Doi: 10.1089/ars.2010.3697

David L. Katz,Kim Doughty, and Ather Ali

Abstract

Cocoa contains more phenolic antioxidants than most foods. Flavonoids, including catechin, epicatechin, and procyanidins predominate in antioxidant activity. The tricyclic structure of the flavonoids determines antioxidant effects that scavenge reactive oxygen species, chelate Fe2+ and Cu+, inhibit enzymes, and upregulate antioxidant defenses. The epicatechin content of cocoa is primarily responsible for its favorable impact on vascular endothelium via its effect on both acute and chronic upregulation of nitric oxide production.
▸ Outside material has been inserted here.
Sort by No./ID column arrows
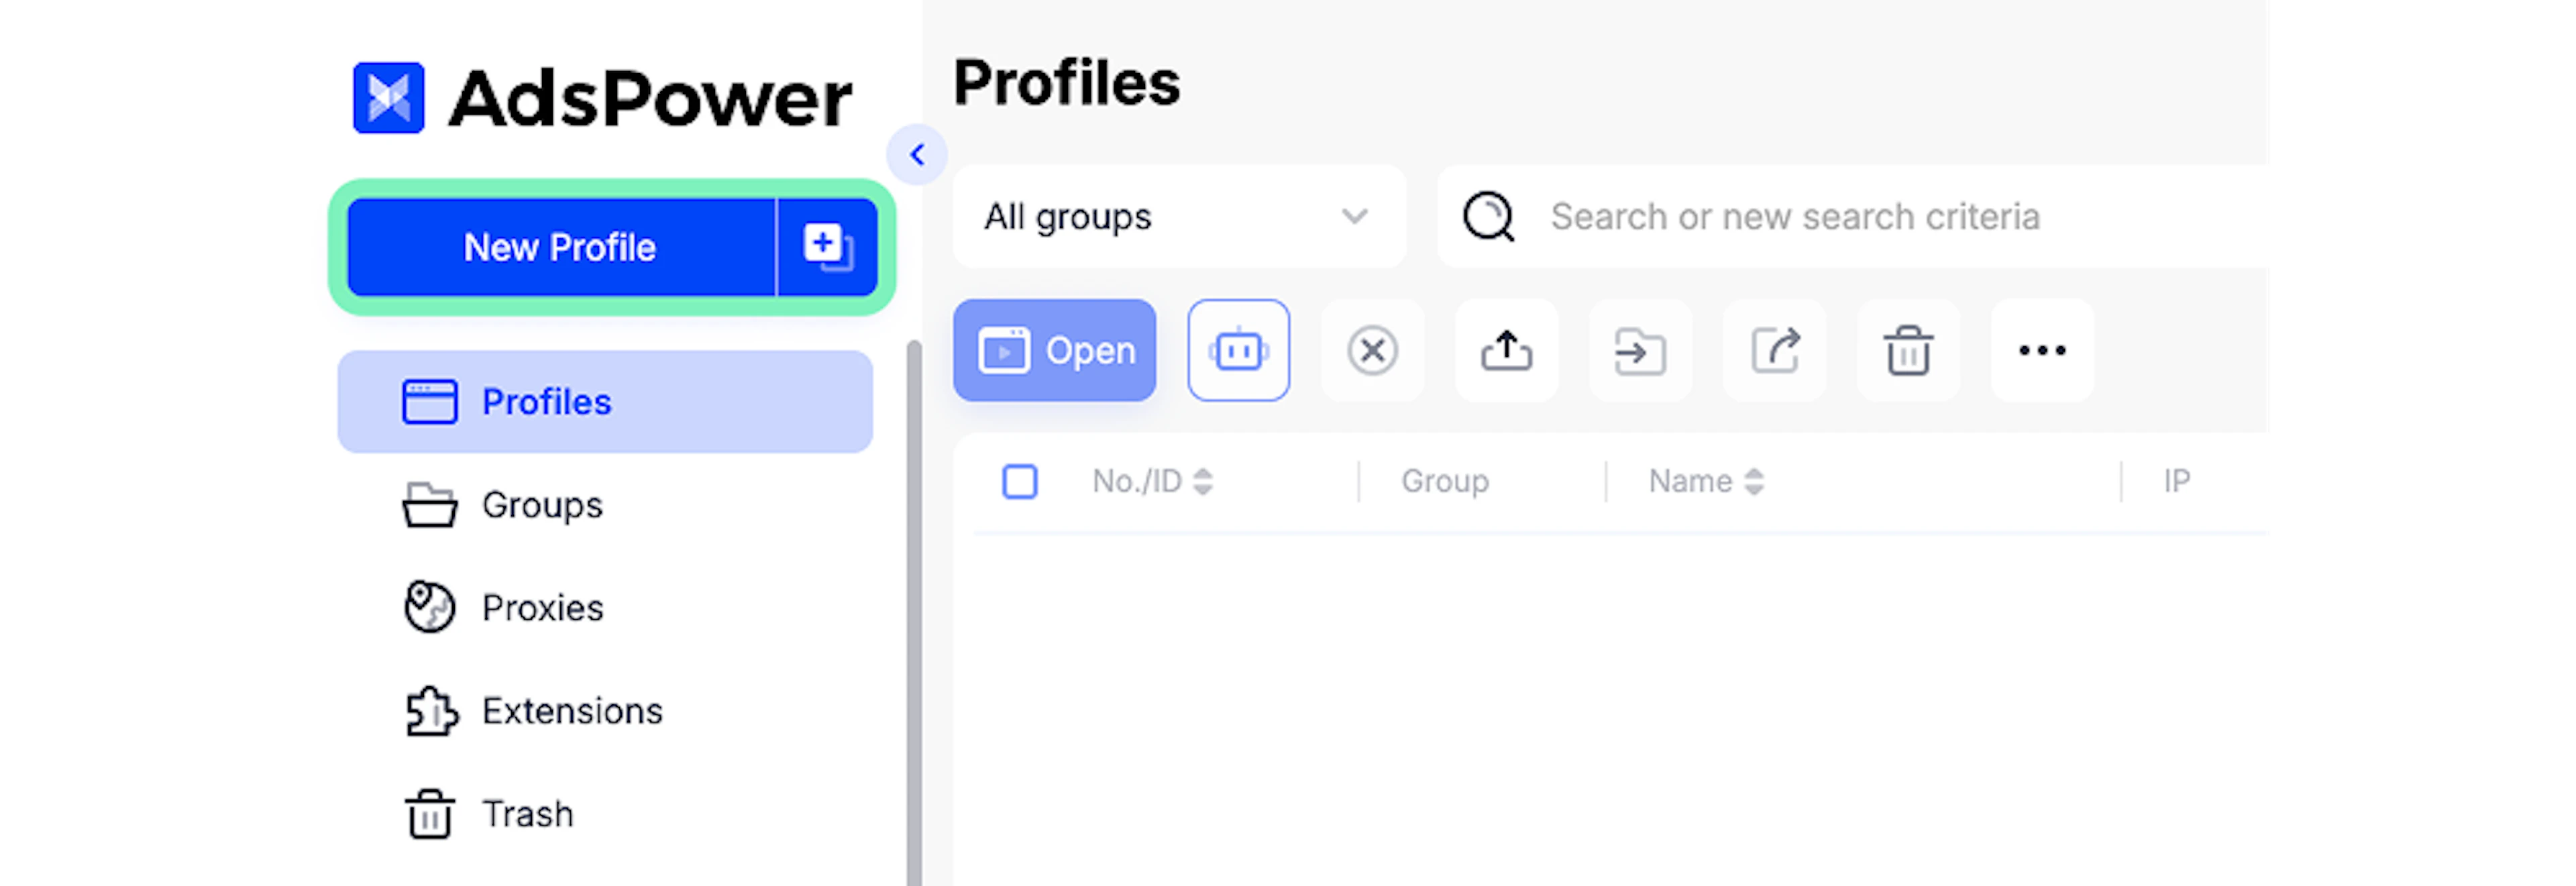 click(x=1203, y=481)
Other cardiovascular effects are mediated through anti-inflammatory effects of cocoa polyphenols, and modulated through the activity of NF-κB. Antioxidant effects of cocoa may directly influence insulin resistance and, in turn, reduce risk for diabetes. Further, cocoa consumption may stimulate changes in redox-sensitive signaling pathways involved in gene expression and the immune response. Cocoa can protect nerves from injury and inflammation, protect the skin from oxidative damage from UV radiation in topical preparations, and have beneficial effects on satiety, cognitive function, and mood. As cocoa is predominantly consumed as energy-dense chocolate, potential detrimental effects of overconsumption exist, including increased risk of weight gain. Overall, research to date suggests that the benefits of moderate cocoa or dark chocolate consumption likely outweigh the risks. Antioxid. Redox Signal. 15, 2779–2811.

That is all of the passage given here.